Contingent Free Choice: On Extending Quantum Theory to a Contextual, Deterministic Theory With Improved Predictive Power

Abstract

The non-extensibility of quantum theory into a non-trivial deterministic theory is based on a strong assumption of independent free choice, in which the physicists pick a measurement axis independently of the rest of the world. Independent free choice is also at the core of the Nash equilibrium and classical game theory. However, an alternate line of game-theoretical research based on the weaker assumption of contingent free choice, leads to non-trivial solution concepts with desirable properties such as at-most uniqueness, Pareto optimality, as well contextuality. We show how introducing contigent free choice in the foundations of quantum theory yields a class of deterministic, contextual and non-trivial theories with, at least in theory, an improved predictive power. Specifically, we suggest that quantum experiments, such as the EPR experiment, involving measurements across positions in spacetime, can be recast as a game with imperfect information between human agents and the universe.

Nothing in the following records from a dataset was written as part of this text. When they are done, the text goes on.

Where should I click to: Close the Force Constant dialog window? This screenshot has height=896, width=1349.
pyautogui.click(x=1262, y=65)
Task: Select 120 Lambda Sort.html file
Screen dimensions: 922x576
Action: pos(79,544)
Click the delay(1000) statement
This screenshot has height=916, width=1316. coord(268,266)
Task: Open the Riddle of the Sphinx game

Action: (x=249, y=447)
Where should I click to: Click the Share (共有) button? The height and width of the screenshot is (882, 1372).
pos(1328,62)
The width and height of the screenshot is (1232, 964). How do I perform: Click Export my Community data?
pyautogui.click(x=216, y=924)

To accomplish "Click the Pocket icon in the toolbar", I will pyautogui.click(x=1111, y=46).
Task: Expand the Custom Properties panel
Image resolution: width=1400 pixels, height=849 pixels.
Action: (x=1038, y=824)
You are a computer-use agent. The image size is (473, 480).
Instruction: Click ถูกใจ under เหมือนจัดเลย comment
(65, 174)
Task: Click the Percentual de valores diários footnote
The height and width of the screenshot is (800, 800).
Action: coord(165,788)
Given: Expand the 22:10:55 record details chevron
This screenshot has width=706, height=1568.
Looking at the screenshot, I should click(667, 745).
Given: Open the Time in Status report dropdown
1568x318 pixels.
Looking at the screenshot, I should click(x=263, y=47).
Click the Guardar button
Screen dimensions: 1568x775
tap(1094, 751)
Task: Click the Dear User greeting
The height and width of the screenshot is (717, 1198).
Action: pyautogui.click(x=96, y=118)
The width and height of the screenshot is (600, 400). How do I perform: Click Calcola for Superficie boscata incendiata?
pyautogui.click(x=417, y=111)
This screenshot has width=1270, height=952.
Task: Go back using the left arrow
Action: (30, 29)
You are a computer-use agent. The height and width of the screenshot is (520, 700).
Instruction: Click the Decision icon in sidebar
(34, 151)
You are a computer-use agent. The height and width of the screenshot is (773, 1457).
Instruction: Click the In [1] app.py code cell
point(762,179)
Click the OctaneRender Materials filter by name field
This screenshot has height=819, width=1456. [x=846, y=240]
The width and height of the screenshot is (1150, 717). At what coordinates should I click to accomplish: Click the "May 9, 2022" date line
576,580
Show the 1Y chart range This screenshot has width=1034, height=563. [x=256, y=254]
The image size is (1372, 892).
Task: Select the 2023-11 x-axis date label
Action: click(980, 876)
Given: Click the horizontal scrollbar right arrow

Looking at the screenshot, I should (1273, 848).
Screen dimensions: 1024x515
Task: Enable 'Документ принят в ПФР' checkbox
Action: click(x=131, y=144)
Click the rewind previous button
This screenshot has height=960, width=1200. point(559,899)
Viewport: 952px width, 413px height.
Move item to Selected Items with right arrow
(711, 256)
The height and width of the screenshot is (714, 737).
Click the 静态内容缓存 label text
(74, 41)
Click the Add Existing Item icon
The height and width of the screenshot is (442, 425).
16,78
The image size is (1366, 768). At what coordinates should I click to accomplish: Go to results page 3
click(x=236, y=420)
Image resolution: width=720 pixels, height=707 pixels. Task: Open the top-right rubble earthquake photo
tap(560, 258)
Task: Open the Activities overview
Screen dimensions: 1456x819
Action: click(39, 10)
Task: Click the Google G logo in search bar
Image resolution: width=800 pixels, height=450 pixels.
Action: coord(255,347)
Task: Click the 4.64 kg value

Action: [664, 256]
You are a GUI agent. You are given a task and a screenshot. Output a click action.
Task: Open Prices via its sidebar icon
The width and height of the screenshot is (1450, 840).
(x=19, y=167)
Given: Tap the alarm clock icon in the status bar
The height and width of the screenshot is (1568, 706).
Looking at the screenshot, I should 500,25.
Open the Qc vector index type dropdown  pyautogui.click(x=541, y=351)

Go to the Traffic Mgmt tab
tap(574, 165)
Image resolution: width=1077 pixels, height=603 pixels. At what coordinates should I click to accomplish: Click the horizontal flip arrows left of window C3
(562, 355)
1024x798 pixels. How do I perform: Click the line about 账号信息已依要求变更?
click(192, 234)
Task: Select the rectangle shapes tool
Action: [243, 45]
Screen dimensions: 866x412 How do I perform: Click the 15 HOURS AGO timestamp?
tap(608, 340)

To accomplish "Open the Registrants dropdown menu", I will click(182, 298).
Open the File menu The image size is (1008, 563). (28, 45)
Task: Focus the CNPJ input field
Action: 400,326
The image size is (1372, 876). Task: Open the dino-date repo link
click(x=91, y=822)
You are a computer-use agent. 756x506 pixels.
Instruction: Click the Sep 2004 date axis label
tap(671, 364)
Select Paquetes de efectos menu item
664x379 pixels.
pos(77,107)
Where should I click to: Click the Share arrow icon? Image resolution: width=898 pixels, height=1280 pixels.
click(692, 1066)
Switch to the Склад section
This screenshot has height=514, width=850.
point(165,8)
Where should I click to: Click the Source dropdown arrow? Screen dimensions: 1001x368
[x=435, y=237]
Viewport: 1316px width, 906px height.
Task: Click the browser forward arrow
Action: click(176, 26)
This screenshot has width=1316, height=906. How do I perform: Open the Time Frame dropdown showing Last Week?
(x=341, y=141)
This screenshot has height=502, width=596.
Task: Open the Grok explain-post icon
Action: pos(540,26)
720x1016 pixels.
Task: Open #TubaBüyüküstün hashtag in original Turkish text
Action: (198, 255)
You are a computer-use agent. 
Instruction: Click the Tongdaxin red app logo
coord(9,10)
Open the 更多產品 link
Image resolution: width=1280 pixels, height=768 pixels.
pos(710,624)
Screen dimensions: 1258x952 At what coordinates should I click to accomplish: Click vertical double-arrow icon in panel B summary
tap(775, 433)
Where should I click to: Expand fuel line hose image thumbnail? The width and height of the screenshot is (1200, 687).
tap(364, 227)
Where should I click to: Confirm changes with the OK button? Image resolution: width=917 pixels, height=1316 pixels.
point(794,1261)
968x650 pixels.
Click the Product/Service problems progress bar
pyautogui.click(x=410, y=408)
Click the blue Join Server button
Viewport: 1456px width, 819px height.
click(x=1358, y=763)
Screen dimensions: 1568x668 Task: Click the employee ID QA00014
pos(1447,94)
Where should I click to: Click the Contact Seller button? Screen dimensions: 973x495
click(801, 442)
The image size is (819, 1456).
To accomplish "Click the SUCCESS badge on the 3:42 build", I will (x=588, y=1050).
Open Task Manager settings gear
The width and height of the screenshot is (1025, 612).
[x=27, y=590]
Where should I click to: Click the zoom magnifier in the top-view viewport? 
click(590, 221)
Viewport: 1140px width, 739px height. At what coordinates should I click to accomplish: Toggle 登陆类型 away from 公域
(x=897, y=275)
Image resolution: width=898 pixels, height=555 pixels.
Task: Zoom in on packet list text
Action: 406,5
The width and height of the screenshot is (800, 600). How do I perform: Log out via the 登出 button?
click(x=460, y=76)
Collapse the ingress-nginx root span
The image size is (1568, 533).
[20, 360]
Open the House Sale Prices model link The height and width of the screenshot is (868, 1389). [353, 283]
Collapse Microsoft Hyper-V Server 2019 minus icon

The suggested underlying idea is that a physicist picking a measurement axis and the universe picking a measurement outcome are two faces of the same physical contingency phenomenon. The classical, Nashian resolution of such game based on strong free choice is put in perspective with local hidden variable theories, constrained by the Bell inequalities. On the other hand, in a setup in which agents are rational in all possible worlds and epistemically omniscient, under contingent free choice, the Perfectly Transparent Equilibrium provides a contextual resolution towards an at-most unique possible world, in which the outcomes of measurements that actually are carried out, and only them, are deterministically defined.